INSTRUCTIONS FOR THE TASK →
Quote the entries below word for word, from their very start through the line containing "Looking at the image, I should click on (416, 421).", inclusive.

━━━ TASK INPUTS ━━━

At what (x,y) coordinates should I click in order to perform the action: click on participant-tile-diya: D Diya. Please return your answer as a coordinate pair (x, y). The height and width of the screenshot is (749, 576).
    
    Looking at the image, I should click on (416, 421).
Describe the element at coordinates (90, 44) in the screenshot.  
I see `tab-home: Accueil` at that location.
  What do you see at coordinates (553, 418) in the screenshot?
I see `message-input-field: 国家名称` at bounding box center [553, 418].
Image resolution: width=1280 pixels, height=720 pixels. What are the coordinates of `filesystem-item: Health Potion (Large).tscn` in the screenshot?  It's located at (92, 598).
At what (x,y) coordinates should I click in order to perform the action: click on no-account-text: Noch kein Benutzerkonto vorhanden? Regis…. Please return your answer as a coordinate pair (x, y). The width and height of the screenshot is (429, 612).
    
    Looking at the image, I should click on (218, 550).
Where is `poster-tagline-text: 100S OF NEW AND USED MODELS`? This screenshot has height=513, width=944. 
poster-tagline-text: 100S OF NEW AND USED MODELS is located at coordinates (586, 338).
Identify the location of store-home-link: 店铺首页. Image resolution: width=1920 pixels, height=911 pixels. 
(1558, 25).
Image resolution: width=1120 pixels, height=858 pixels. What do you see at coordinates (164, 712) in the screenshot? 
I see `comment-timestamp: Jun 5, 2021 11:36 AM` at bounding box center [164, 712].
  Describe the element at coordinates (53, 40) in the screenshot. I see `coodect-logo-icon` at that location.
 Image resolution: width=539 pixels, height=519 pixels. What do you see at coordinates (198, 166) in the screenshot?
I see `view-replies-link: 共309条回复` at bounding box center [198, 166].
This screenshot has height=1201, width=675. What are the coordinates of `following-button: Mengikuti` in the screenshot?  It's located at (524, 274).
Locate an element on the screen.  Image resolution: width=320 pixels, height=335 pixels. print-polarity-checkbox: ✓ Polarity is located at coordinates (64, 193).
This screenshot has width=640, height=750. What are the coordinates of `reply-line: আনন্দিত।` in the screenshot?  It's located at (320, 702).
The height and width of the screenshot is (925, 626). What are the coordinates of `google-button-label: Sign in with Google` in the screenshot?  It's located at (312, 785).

━━━

EXPECTED OUTPUT →
At what (x,y) coordinates should I click in order to perform the action: click on participant-tile-diya: D Diya. Please return your answer as a coordinate pair (x, y). The height and width of the screenshot is (749, 576).
    
    Looking at the image, I should click on (416, 421).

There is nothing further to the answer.